• Sun. Nov 24th, 2024

North East Connected

Hopping Across The North East From Hub To Hub

Home grown horror in Sunderland

A North East author is bringing the end of the world to Sunderland this week – and it isn’t coming from demons or aliens, it is coming via your smart phone, Bluetooth and WiFi.

Sunderland author David Turton will be signing copies of his debut novel, The Malaise, at Waterstones Sunderland on Saturday 20 April. The book looks at a small group of survivors’ attempts to rebuild society after a technological disaster wipes out almost all humanity. But it is an accident or is it deliberate? The Malaise follows its characters from Cumbria to London, stopping at some very familiar areas of Gateshead and Newcastle, and asks if our dependence on technology could be putting our lives in the hands of dangerous people.

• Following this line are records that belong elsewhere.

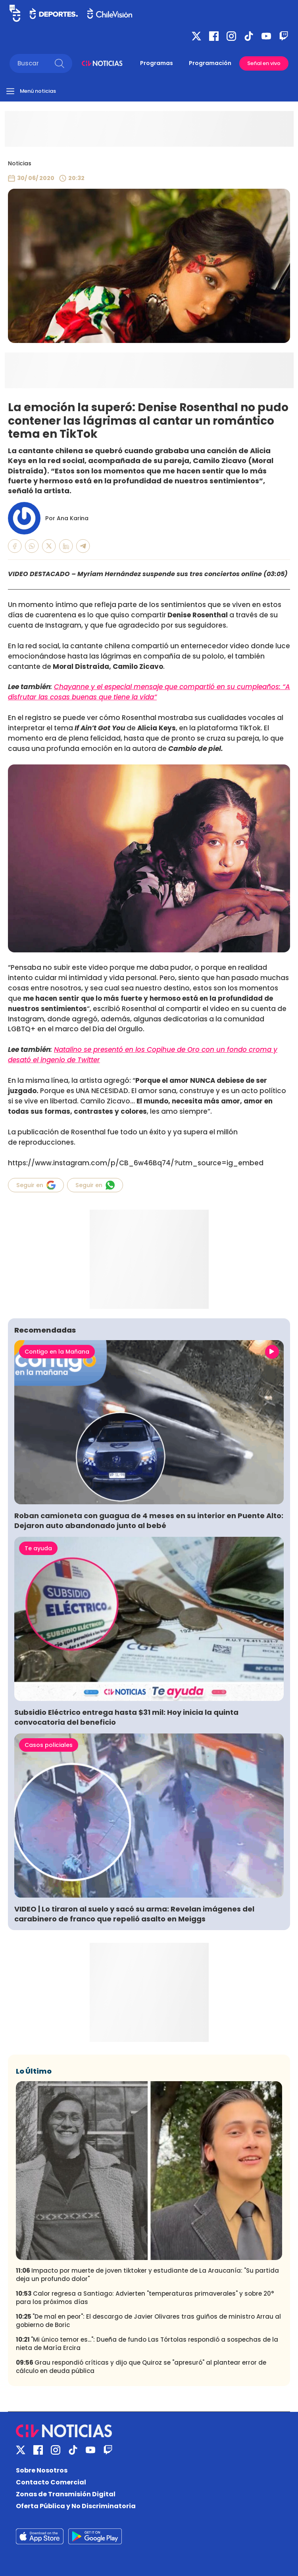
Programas (156, 63)
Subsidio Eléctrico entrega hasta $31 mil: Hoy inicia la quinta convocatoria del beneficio (126, 1717)
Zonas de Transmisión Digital (65, 2494)
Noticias (19, 163)
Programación (210, 63)
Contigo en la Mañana (57, 1352)
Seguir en (36, 1185)
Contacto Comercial (51, 2482)
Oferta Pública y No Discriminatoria (76, 2506)
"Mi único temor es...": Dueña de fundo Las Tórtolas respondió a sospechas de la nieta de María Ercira (147, 2343)
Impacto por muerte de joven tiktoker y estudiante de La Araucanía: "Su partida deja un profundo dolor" (147, 2274)
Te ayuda (38, 1548)
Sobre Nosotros (41, 2470)
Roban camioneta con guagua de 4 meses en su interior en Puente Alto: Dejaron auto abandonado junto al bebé (148, 1520)
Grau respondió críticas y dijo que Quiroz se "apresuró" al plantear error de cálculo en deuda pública (141, 2366)
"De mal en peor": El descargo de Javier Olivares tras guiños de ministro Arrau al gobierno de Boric (148, 2320)
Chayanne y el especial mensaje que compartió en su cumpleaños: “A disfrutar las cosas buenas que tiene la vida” (149, 692)
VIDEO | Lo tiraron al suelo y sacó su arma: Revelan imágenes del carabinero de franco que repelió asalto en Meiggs (134, 1914)
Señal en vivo (264, 63)
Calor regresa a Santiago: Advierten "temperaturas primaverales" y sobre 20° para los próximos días (145, 2297)
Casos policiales (49, 1745)
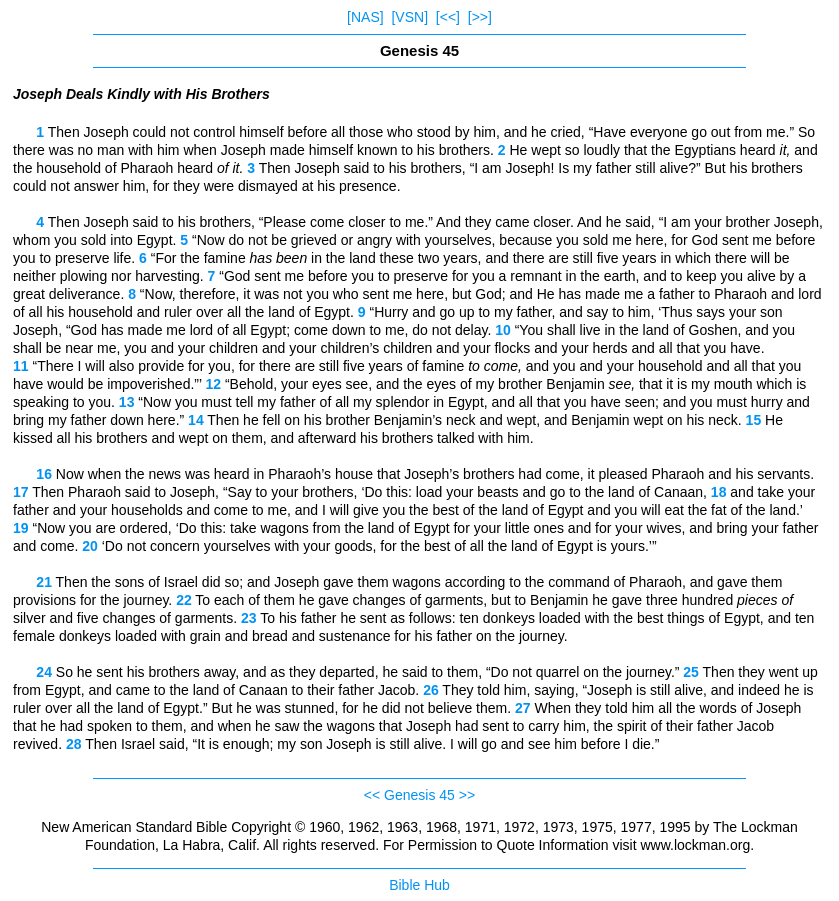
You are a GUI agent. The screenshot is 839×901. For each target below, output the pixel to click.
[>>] (480, 17)
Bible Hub (419, 885)
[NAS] (365, 17)
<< (372, 795)
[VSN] (409, 17)
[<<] (448, 17)
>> (467, 795)
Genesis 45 (419, 795)
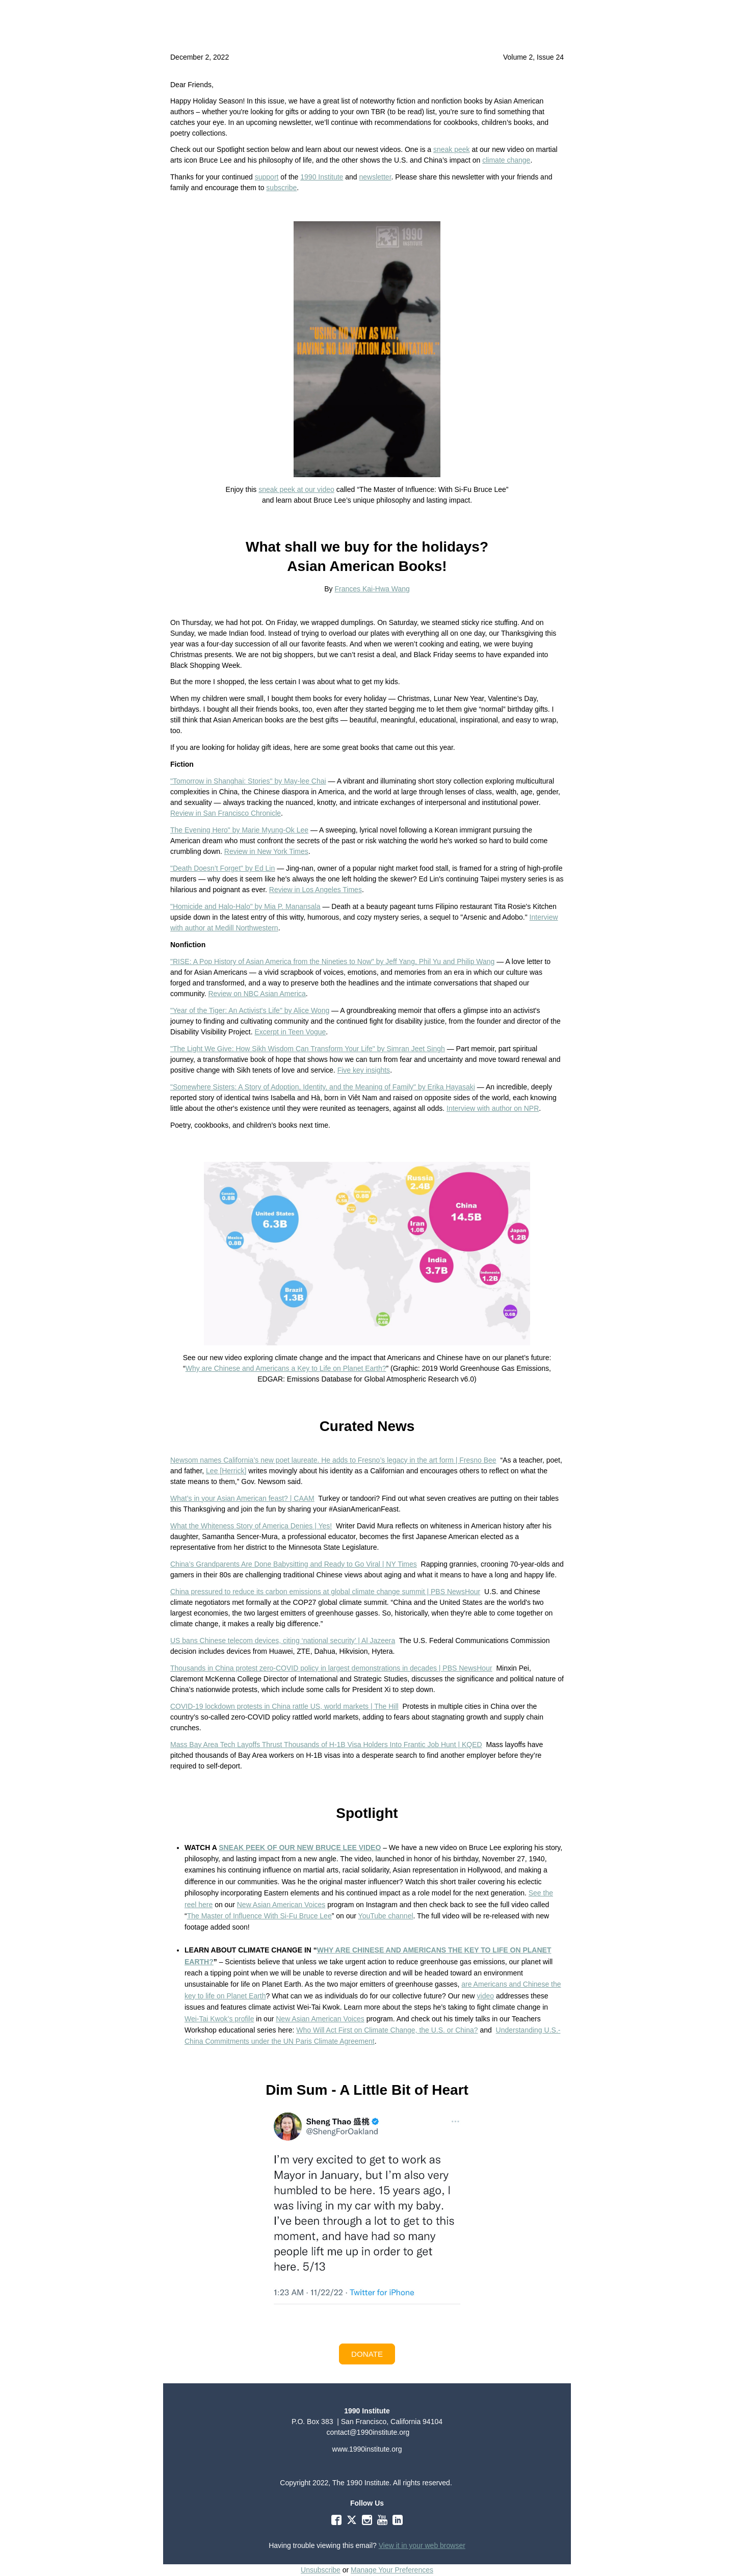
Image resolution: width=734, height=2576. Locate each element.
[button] (367, 2354)
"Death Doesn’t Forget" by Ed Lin (222, 868)
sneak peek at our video (296, 489)
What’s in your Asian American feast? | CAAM (242, 1498)
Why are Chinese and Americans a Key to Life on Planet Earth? (286, 1368)
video (485, 1996)
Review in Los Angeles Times (315, 890)
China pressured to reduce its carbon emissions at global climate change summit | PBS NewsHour (325, 1592)
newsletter (375, 177)
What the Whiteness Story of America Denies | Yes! (251, 1526)
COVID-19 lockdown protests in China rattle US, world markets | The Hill (284, 1706)
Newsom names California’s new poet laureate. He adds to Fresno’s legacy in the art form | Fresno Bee (333, 1460)
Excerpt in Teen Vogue (290, 1032)
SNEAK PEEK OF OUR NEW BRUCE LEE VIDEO (300, 1847)
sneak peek (451, 149)
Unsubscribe (320, 2570)
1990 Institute (321, 177)
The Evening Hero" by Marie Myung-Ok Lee (239, 830)
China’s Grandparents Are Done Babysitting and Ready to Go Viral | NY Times (293, 1564)
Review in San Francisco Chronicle (225, 813)
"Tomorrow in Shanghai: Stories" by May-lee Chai (248, 781)
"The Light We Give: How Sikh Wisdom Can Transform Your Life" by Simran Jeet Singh (307, 1049)
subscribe (281, 188)
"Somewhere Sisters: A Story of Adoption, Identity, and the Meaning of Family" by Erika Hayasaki (322, 1087)
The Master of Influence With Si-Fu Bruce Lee (259, 1916)
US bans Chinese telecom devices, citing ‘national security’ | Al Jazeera (282, 1640)
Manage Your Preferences (392, 2570)
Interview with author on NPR (493, 1108)
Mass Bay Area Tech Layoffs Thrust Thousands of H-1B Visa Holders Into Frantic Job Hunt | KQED (326, 1744)
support (267, 177)
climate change (506, 160)
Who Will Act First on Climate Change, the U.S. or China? (387, 2030)
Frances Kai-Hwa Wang (371, 589)
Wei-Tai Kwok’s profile (219, 2019)
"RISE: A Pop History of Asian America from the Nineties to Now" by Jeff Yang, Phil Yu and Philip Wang (332, 961)
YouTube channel (385, 1916)
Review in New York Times (266, 851)
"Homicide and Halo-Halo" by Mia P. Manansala (245, 906)
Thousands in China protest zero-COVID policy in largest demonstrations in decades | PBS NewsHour (331, 1668)
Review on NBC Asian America (256, 994)
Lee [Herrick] (226, 1471)
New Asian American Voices (281, 1905)
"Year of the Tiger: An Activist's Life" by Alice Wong (249, 1010)
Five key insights (363, 1070)
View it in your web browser (422, 2545)
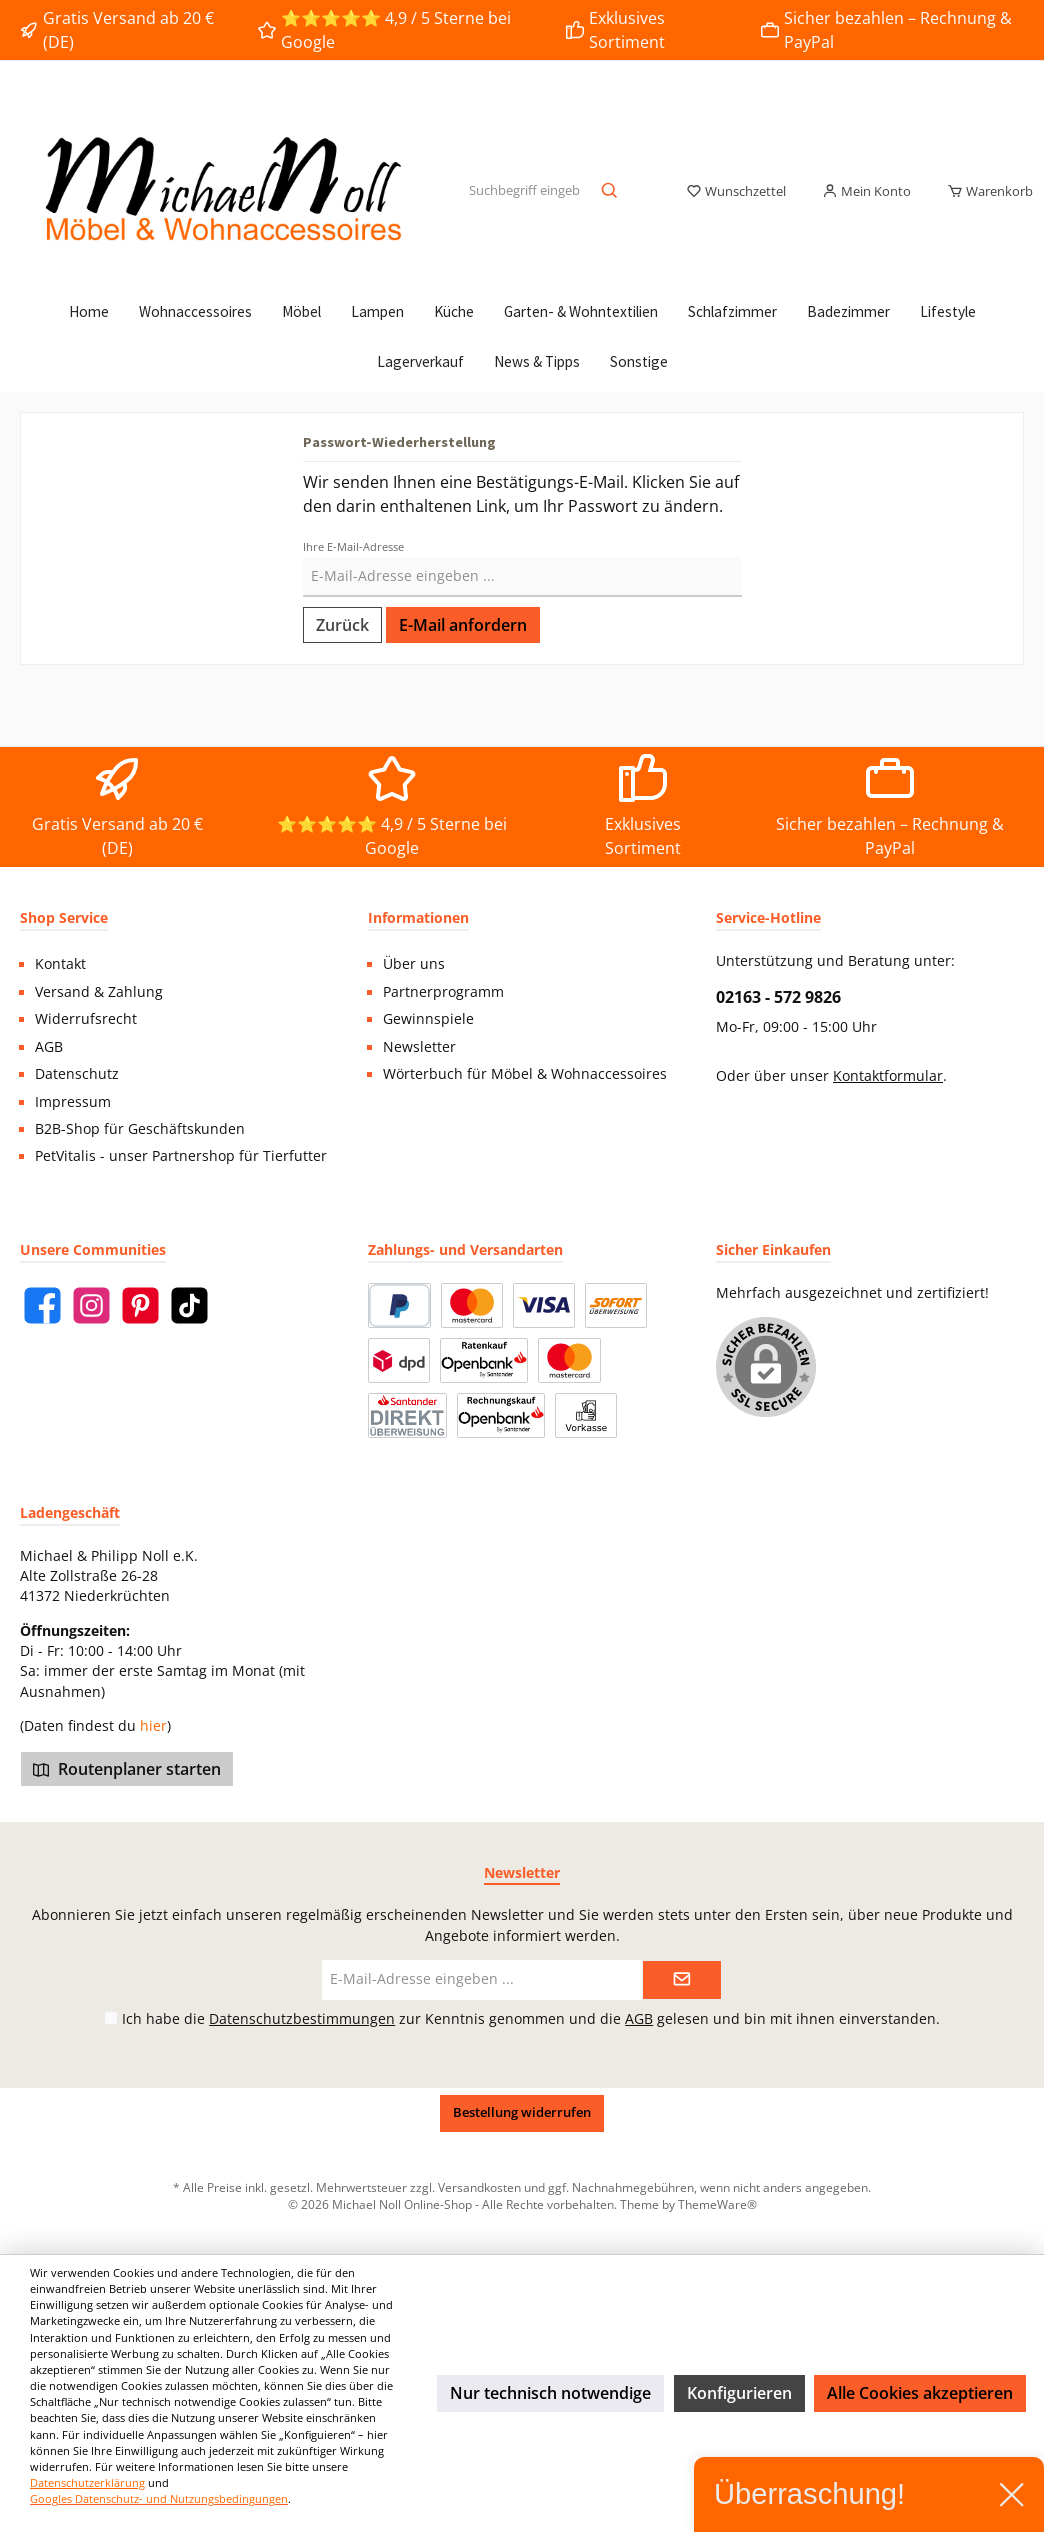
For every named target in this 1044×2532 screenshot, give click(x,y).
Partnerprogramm (443, 992)
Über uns (414, 964)
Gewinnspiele (428, 1019)
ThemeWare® (717, 2204)
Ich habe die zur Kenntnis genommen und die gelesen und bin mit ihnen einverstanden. (531, 2018)
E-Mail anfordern (463, 625)
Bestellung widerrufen (522, 2112)
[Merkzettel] (736, 192)
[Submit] (682, 1980)
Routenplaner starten (127, 1769)
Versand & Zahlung (99, 992)
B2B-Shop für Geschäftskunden (140, 1129)
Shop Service (64, 917)
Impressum (73, 1102)
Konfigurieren (739, 2393)
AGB (49, 1047)
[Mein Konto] (866, 192)
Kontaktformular (888, 1076)
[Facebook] (42, 1305)
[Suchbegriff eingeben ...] (524, 192)
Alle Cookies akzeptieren (920, 2393)
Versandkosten (479, 2187)
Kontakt (60, 964)
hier (153, 1726)
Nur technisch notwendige (550, 2393)
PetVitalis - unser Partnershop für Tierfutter (181, 1156)
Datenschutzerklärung (87, 2482)
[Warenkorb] (984, 192)
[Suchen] (610, 192)
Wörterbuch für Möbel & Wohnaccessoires (525, 1074)
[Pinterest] (140, 1305)
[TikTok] (189, 1305)
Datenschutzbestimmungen (302, 2018)
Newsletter (419, 1047)
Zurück (342, 625)
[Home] (89, 312)
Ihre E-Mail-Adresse (353, 546)
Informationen (418, 917)
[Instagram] (91, 1305)
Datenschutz (77, 1074)
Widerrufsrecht (86, 1019)
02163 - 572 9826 (778, 997)
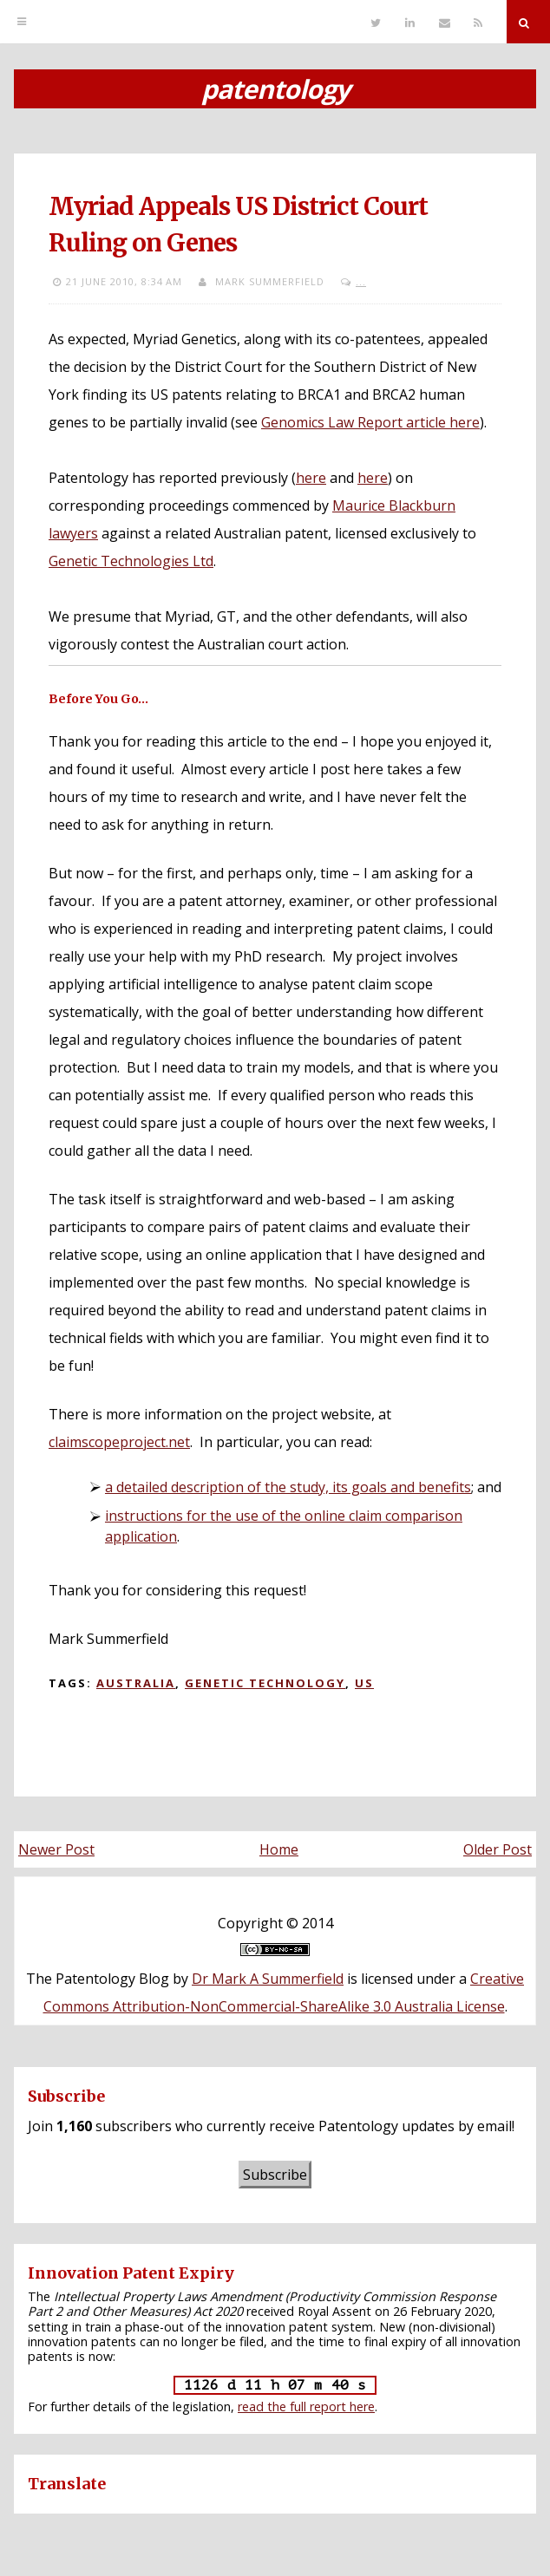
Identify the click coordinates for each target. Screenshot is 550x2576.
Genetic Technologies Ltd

David, who was born in North Yorkshire, but now lives and works in Sunderland says: “One of the reasons the book is set in the Lakes is that the small community has to try to live largely without technology, which is more or less possible there.

“In The Malaise the end of the world isn’t an accident.  There’s a lot of data and technology in our world now, but who owns it? Who is able to access it? In The Malaise there is one company with the power to reach everyone in the world, but does that mean we’re giving away our freedom?

“We think we’re more connected than we’ve ever been – but are we really? I don’t know if technology is bringing people together, or pushing them apart, but I think it’s an interesting question.”

At just over 300 pages The Malaise is shorter than a lot of traditional post-Apocalyptic books, but, says David, he hopes that will appeal to readers.

“I love those stories, but I didn’t really want to write a house brick of a novel! There is a huge shift in location and setting in the book, but you can read it a few days, and hopefully enjoy it.

“My favourite type of fiction is that “what if” story. When they get to London at the end of the book it’s a ruined city, and I liked the idea of trying to balance that idea of a Utopian and Dystopian society.”

A large section of The Malaise is set in Newcastle, and at Sage Gateshead, but, says David, if circumstances had been different when he began the novel a couple of years ago, it may well have been set in Sunderland.

“I wrote the book before Sunderland announced they would be getting a medical school, and part of the reason the group go to Newcastle is to try to find a doctor. In hindsight I might have sent them to Sunderland to find a doctor now!”

David is currently working on the sequel to The Malaise, The Bereft.

David Turton will be at Waterstones, Sunderland, from 12pm to 2pm on Saturday 20 April. The Malaise is published by Cosmic Egg Books, an imprint of John Hunt Publishing.